A la demande du fabricant, la Commission propose d'autoriser ou non la culture d'une plante, en suivant généralement l'avis de l'Autorité européenne de sécurité des aliments (Efsa). Elle soumet sa proposition au Conseil des ministres des Etats membres, qui doit prendre une décision à la majorité qualifiée (73,9% des voix). En l'absence de cette majorité qualifiée, le dernier mot revient à la Commission. «Elle suit alors l'avis de l'Efsa, qui est généralement positif», explique Arnaud Gossement, avocat spécialiste du droit de l'environnement au cabinet Huglo-Lepage. «Si l'Efsa a dit oui, la Commission n'a pas vraiment le choix, elle ne pourrait pas justifier son refus et les fabricants pourraient l'attaquer.»
 
Un Etat peut-il interdire les cultures d'OGM?

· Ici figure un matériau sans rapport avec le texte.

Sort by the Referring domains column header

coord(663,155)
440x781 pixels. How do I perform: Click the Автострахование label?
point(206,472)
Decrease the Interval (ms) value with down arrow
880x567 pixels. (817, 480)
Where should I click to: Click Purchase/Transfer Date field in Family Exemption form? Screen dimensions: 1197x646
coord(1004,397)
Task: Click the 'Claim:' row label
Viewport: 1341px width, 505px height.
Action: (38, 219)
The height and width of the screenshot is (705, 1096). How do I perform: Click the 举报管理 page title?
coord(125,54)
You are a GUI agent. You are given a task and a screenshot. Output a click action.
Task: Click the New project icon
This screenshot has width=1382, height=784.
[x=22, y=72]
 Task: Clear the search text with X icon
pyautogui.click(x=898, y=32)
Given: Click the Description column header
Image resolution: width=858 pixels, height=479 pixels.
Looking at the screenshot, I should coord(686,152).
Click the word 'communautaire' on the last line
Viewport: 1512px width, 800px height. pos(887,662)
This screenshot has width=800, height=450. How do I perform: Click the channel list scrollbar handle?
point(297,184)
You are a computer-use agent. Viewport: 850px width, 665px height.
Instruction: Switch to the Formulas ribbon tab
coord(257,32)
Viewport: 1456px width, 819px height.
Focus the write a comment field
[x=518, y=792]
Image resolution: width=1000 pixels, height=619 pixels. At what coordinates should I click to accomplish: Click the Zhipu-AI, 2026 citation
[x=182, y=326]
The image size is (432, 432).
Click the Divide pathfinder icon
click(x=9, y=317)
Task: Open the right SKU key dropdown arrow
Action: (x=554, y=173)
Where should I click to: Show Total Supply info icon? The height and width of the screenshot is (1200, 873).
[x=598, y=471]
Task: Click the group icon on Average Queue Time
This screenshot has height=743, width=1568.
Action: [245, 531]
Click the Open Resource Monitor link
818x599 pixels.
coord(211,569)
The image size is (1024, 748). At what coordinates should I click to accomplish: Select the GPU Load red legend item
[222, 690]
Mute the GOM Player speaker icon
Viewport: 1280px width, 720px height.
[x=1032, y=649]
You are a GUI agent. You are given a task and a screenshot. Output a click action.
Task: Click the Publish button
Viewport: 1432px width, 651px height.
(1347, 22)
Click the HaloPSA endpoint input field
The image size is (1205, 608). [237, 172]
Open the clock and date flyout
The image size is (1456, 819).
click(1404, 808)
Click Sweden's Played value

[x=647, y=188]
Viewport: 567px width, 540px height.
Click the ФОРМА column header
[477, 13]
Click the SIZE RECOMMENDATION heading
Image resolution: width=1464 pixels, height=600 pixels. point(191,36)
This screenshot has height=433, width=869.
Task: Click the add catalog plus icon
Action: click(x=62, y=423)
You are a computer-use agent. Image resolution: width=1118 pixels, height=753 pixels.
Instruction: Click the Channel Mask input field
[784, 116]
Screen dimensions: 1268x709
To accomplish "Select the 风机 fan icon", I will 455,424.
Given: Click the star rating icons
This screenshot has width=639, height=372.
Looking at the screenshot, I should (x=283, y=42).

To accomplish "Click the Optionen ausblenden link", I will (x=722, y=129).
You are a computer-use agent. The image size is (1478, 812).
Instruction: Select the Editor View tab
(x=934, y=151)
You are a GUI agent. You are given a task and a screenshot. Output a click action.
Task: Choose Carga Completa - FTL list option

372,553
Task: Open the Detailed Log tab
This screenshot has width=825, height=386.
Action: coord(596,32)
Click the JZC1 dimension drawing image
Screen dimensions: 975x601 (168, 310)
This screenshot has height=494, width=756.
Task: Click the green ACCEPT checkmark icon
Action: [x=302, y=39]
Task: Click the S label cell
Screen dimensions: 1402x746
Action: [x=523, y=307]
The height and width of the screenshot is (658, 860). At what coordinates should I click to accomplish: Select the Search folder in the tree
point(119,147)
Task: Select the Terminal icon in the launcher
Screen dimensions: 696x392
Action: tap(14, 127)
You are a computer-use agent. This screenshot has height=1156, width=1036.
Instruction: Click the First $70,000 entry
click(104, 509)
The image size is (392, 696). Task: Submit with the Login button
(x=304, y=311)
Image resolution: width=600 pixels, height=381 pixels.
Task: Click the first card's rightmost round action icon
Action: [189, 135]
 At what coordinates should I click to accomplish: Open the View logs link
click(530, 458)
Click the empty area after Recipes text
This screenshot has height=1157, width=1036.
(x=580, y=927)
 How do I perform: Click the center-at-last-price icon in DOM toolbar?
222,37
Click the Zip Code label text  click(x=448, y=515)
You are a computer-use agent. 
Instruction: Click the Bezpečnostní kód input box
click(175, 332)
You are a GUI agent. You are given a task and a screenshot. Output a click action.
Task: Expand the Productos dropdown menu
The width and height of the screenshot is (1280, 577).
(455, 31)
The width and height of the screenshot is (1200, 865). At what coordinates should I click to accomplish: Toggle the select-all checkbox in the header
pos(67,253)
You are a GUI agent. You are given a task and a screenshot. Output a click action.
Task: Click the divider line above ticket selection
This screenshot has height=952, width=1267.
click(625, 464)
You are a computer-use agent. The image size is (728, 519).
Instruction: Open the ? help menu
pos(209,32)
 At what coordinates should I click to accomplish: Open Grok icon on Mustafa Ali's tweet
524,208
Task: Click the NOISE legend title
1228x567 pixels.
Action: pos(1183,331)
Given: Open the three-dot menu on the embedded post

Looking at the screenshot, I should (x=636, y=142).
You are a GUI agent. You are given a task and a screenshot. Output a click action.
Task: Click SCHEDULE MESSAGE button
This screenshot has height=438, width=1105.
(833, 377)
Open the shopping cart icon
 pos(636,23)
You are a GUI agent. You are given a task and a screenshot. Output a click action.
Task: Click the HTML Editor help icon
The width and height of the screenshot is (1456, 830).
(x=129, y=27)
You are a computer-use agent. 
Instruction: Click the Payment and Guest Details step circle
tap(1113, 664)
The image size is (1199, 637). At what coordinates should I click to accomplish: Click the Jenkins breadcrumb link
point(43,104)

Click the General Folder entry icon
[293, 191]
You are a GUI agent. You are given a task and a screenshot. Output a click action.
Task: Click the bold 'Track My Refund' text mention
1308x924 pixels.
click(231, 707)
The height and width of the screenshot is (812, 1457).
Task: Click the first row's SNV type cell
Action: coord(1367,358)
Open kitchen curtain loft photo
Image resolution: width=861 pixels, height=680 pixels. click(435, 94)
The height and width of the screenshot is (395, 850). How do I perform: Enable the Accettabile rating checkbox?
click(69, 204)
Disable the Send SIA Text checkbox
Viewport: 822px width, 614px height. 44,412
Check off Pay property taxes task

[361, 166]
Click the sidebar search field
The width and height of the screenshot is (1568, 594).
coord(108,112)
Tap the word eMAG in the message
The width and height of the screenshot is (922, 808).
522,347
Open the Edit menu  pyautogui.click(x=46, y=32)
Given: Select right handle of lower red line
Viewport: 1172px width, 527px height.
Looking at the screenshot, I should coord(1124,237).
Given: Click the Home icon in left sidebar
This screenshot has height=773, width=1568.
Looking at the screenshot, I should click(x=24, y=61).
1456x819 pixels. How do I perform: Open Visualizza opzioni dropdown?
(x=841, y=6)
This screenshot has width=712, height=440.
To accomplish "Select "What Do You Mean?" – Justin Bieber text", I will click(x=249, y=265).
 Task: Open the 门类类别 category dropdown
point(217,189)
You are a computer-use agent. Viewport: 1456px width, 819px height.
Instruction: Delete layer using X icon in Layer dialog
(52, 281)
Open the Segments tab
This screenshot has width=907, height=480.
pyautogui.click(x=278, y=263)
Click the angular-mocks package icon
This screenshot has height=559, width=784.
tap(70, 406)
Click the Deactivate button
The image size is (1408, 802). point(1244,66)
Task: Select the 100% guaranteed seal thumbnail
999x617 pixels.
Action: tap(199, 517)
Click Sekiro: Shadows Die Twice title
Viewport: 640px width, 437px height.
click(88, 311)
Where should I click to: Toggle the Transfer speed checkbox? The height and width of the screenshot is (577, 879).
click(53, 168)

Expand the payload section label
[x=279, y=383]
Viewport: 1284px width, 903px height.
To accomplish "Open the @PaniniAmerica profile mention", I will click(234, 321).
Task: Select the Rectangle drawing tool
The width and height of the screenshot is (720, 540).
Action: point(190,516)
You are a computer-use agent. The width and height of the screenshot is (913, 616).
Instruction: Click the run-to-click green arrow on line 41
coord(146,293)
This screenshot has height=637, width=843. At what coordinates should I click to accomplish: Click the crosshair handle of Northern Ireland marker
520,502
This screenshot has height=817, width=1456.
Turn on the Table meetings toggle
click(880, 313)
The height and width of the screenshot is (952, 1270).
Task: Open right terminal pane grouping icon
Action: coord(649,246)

En principe, si l'UE autorise la culture d’un OGM, un Etat ne peut pas l’interdire. Mais il peut la suspendre provisoirement, grâce à la «clause de sauvegarde», si des éléments scientifiques nouveaux font craindre des risques pour l'environnement ou la santé. C'est ce qu'ont fait la France et cinq autres pays, l'Autriche, la Hongrie, la Grèce, le Luxembourg, l'Allemagne. «Selon la procédure, la Commission doit alors demander l'avis de l'Efsa, qui conclut généralement qu'il faut lever la clause de sauvegarde» (un exemple ici: l'avis sur la clause française), explique Arnaud Gossement. Elle demande ensuite au Conseil de décider. Début mars, celui-ci a refusé, à une large majorité, d'obliger l'Autriche et la Hongrie à revenir sur leur interdiction. Il ne devrait donc pas non plus lever le moratoire français quand il devra se prononcer sur ce cas.
 
La législation européenne peut-elle évoluer?
«Lors de la présidence française de l'UE, les Etats se sont mis d'accord pour réviser la directive, en mettant l'accent sur l'amélioration de l'évaluation des impacts des cultures d'OGM et en révisant le fonctionnement de l'Efsa, perçue comme pro-OGM», explique Arnaud Gossement. «Mais dans le contexte international, la nouvelle directive ne pourra de toute façon être trop restrictive: l'Europe est soumise aux accords de l'OMC, ce serait complexe d'interdire la libre circulation des OGM.»